Gripe suína: OMS minimiza possível aumento do alerta

O aumento do nível de alerta sobre a gripe suína para pandemia - epidemia generalizada -, decisão que pode ser tomada pela Organização Mundial de Saúde (OMS), não seria "o fim do mundo", afirmou hoje a chefe da Organização Mundial de Saúde (OMS), Margaret Chan, em uma entrevista publicada pelo jornal espanhol "El País". "A fase 6 (pandemia) não significa, absolutamente, que estamos nos aproximando do fim do mundo", disse ela. "É importante deixar claro esse ponto ou, se anunciarmos o nível 6, causaremos uma onda de pânico desnecessária."

AE, Agencia Estado

04 de maio de 2009 | 11h00

Margaret explicou que a fase 6 "não significa que todos os países serão afetados ao mesmo tempo, nem que todas as pessoas doentes irão morrer". Deixou claro, ainda, que o aumento no alerta não significa que "todos serão infectados" nos países atingidos pelo vírus.

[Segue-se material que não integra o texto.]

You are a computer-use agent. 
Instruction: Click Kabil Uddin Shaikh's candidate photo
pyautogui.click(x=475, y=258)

A Organização Mundial de Saúde (OMS) elevou na semana passada para 5 o nível de alerta para uma pandemia do vírus A H1N1, em uma escala de 1 a 6. O nível 5 significa que uma pandemia é "iminente". Margaret avaliou que "ainda estamos em uma fase muito inicial dessa nova doença" e que "nossa obrigação é permanecer atentos, manter nossos olhos abertos e não deixar nada escapar".

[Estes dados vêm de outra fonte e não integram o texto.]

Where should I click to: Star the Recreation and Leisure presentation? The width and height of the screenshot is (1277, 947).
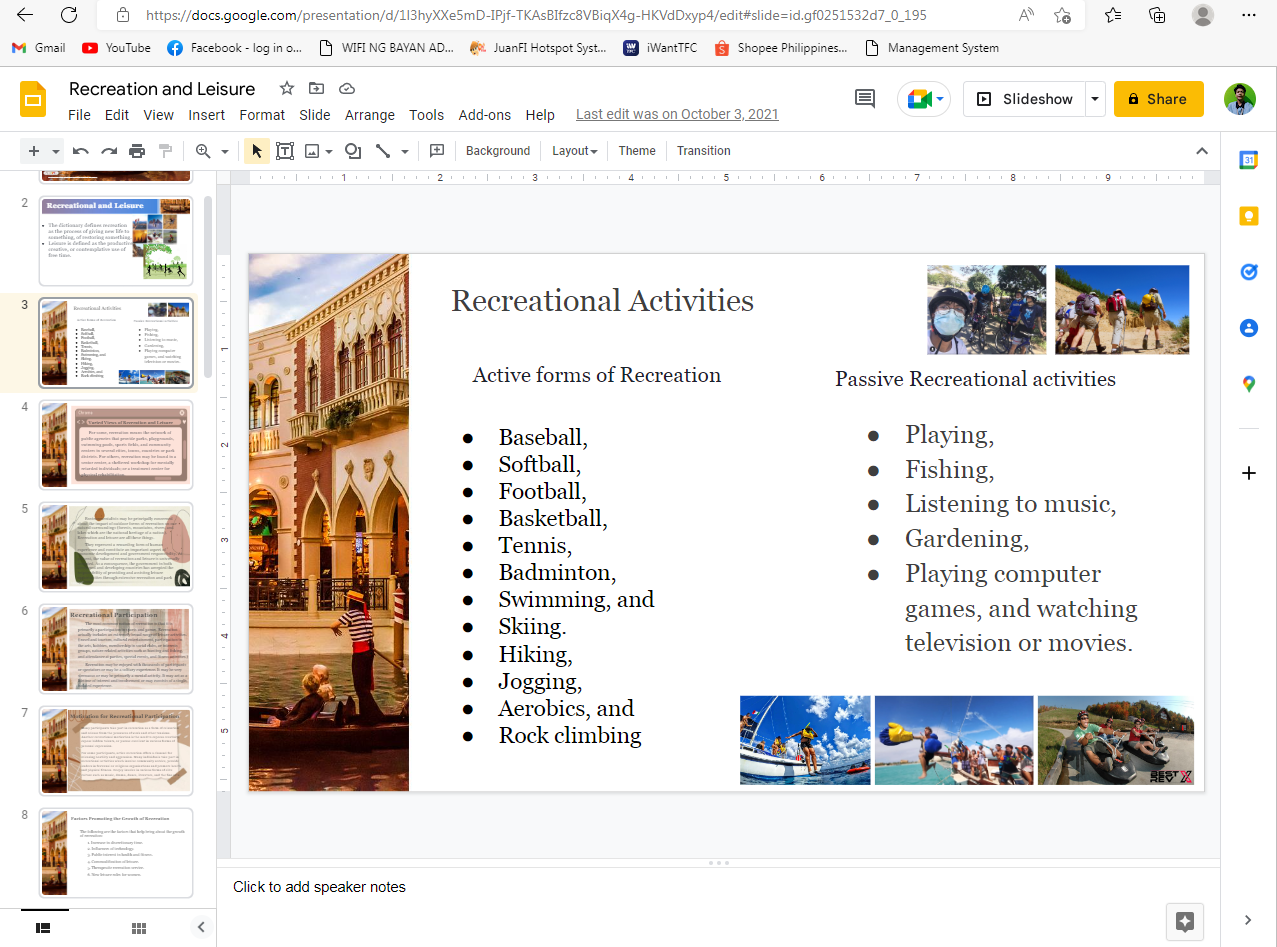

A chefe da OMS defendeu a decisão tomada na sexta-feira, por autoridades em Hong Kong, de fechar um hotel e colocar aproximadamente 300 pessoas em quarentena, após um hóspede mexicano testar positivo para influenza A H1N1. A doença, até então conhecida como gripe suína, foi renomeada na semana passada pela OMS. "Hong Kong é uma comunidade com uma densidade populacional muito grande, é um foco de comunicações internacional", apontou ela, acrescentando que a decisão foi "rápida e adequada, dadas as características da cidade". As informações são da Dow Jones.